Illinois ethics panel begins with small ethical lapse
Illinois Gov. J.B. Pritzker appointed a former state lawmaker to his panel on ethics and lobbying. Trouble was, the lawmaker had recently worked as a lobbyist.
Former state Rep. Steve Andersson served for about a day on Illinois’ Joint Commission on Ethics and Lobbying Reform before Gov. J.B. Pritzker discovered Andersson had worked as a lobbyist through June.
Andersson, R-Geneva, was appointed Dec. 4 after serving four years in the Statehouse and is currently a commissioner on the Illinois Human Rights Commission. Andersson became a lobbyist upon leaving office in January and worked as one through June.
The legislation that created the ethics commission stated appointees cannot be current lobbyists or have been one in the past five years. Pritzker corrected the mistake the next day by retracting Andersson’s appointment and replacing him with former Illinois Senate Minority Leader Christine Radogno, R-Lemont. Radogno served 20 years, leaving the Senate in 2017.
The misstep was quickly corrected, but the irony is notable: State leaders are creating the commission in response to federal investigations into lobbying and to pressure for tougher lobbying and ethics legislation. The group that is intended to help stop the revolving door between the legislature and lobbying briefly, and likely unknowingly, got stuck in the revolving door.

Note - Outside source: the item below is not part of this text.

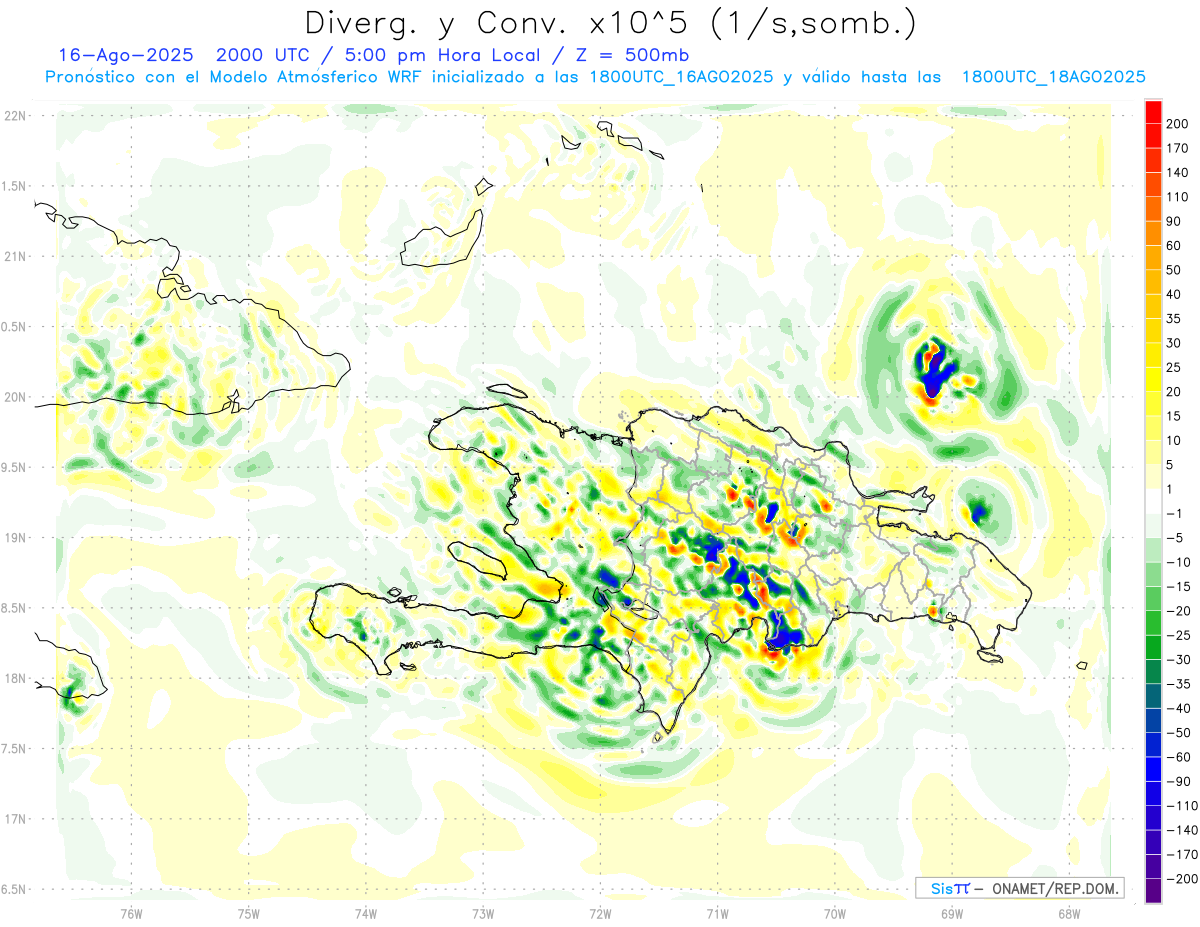Click the "68W" longitude axis label
This screenshot has width=1200, height=927.
pos(1068,912)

Both houses of the General Assembly approved the Joint Commission on Ethics and Lobbying Reform in November. Its goal is to reform the state’s ethics laws and examine the best practices from other state and local governments to find a fit for Illinois. It is a 16-member committee of individuals from both the executive branch of state government as well as the legislative branch.
Reform efforts follow numerous state legislators and lobbyists becoming the subjects of federal raids. Federal agents have specifically taken great interest in the relationship between House Speaker Michael Madigan and former ComEd lobbyist Mike McClain.
Illinois is one of just 14 states with no “revolving door” law to stop lawmakers from becoming lobbyists immediately upon leaving office. Under current law lawmakers are able to join the private sector to lobby the Statehouse as soon as they leave office. Many other states and the federal government mandate a “cooling off” period before former lawmakers can join the private sector and lobby their former colleagues.
This isn’t the first ethics commission in Illinois. An ethics task force was put together in 2009 after former Gov. Rod Blagojevich was impeached. Unfortunatly, many of its recommendations were not taken up, including fair maps, term limits for legislative leadership and rule changes to rein in the power of legislative leadership.
Corruption annually costs the state at least $550 million.
Lawmakers have the opportunity this year to change the direction of the state in terms of ethics. State leaders should make reforming Illinois’ costly culture of corruption their priority in 2020.